作業の指示:
**a)** 資料のうち、「Given: Click green data quality check icon」を含む行から始まり資料の最後で終わる部分を、「sidebar」を「navigation pane」に置き換えて書き直してください。ほかは一切変えず、画像は省いてください。
**b)** 訪日中国人観光客の増加を論じた文章を、途切れたところから書き継いでください。

====== 文書 ======

万国時事周覧

世界中で起こっている様々な出来事について、政治学および統治学を研究する学者の視点から、寸評を書いています。

訪日中国人観光客増加を素直に喜べない理由

2018年08月22日 15時45分43秒 | 国際政治
観光庁によると、今年は外国人観光客の数が過去最高を記録し、8月中には2000万人を突破する見込みなそうです。その大半は爆買いでも知られた中国人観光客なのですが、この増加、素直に喜べない理由があります。

 NHKのBS1の番組であるワールドウォッチングでは、世界の放送局をピックアップして各国で話題となっているニュースを報じております。CCTV、並びに、上海東方衛視の二局が中国の放送局であり、NHKのホームページでは、前者について「広大な国土に暮らす13億人の国民に、政府・共産党の方針を伝えるための重要なメディアと位置づけられ、国家戦略と密接に連携しながら海外発信も積極的に展開。」と紹介しています。

 先日、この番組において背筋が寒くなったのは、新疆の今を伝える報道です。新疆ウイグル自治区と言えば、200万人ともされるイスラム教徒の住民が強制収容所に連行され、共産主義への‘再教育’が施されているとして、目下、国際社会から問題視されている地域です。中国の弾圧手法はウイグル人の民族性の抹殺という意味でジェノサイドに近く、人権弾圧問題として、国連のみならず、アメリカも批判を強めています。この問題は、ウイグル人の独立問題でもあるのですが、CCTVが伝える新疆とは、驚くことに、中国人観光客が押し寄せる観光地であり、経済的にも潤っているというものなのです。この報道姿勢からしますと、北京政府は、ウイグル人の独立要求など一顧だにせず、自らが実行している過酷な弾圧政策をも隠し、一般の中国国民に対しては、率先して訪れるべき観光地としてアピールしているのです。

====== 元資料 ======

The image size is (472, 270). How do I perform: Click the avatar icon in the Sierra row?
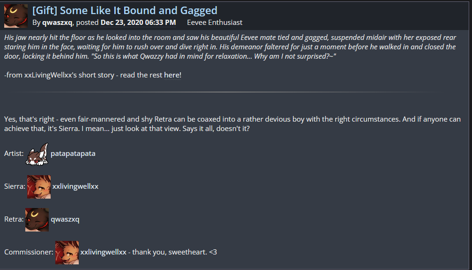coord(39,186)
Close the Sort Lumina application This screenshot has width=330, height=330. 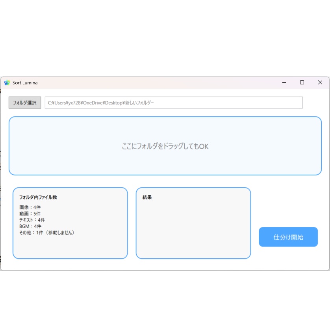[x=320, y=82]
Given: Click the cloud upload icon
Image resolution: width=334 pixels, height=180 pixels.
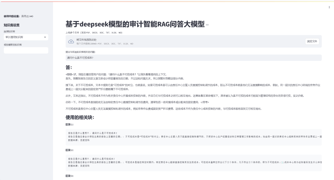Looking at the screenshot, I should 71,41.
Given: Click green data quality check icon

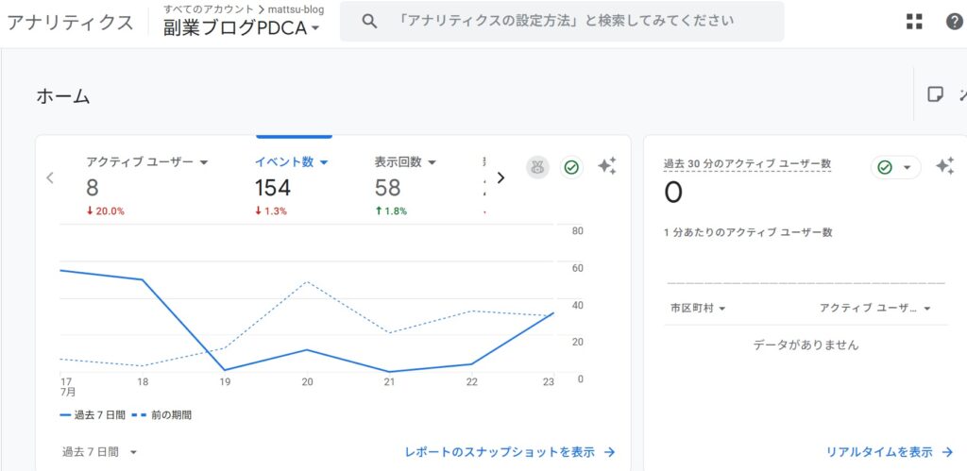Looking at the screenshot, I should [x=571, y=167].
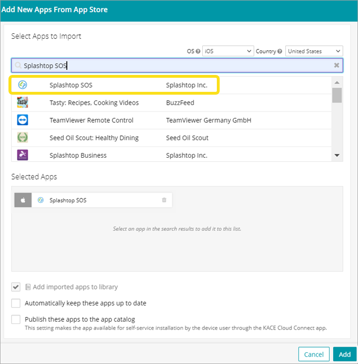Click the Tasty recipes app icon
The height and width of the screenshot is (364, 358).
coord(23,103)
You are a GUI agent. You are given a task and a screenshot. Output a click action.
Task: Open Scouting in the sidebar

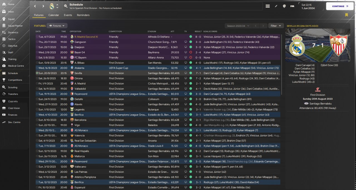tap(13, 87)
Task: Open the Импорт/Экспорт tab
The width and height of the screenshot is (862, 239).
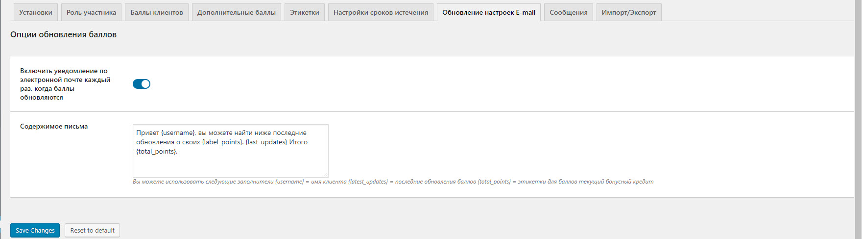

======

結果一覧:
**a)**
Given: Click green data quality check icon

Looking at the screenshot, I should [x=571, y=167].
Click the Tasty recipes app icon
The height and width of the screenshot is (364, 358).
coord(23,103)
You are a GUI agent. You are given a task and a screenshot. Output a click action.
Task: Open Scouting in the navigation pane

tap(13, 87)
Task: Open the Импорт/Экспорт tab
The width and height of the screenshot is (862, 239).

**b)**
 こうした報道に触れますと、日本国を訪れる中国人観光客の増加は、中国政府が、自らの‘支配地’を拡大するために推進している国策である可能性も否定はできないように思えます。ウイグルは、現在、中国によって既にその版図に組み込まれていますが、今日のウイグルは、未来の日本国であるかもしれません。乃ち、中国の戦略は、相手国の独立性を奪いつつ、異文化を観光資源として活かし、かつ、経済的にも自国依存を高めることで身動きがとれないようにする、というものなのかもしれないのです。仮に、日本国もまた、中国の支配を受ける事態に至るならば、日本人に対しても、宗教や思想を含めて徹底的な洗脳が施され、‘私は神や仏の存在を信じています’と話しただけで、強制収容所に送られることでしょう。

 偶然に目にしたTV番組によって、観光客が大量送り込まれる現象の意味を察したのですが、このリスクは、猜疑心による考え過ぎ、あるいは、杞憂に過ぎないのでしょうか。ウイグル人の身に起きた現実があまりに過酷なだけに、否が応でも警戒せずにはいられないのです。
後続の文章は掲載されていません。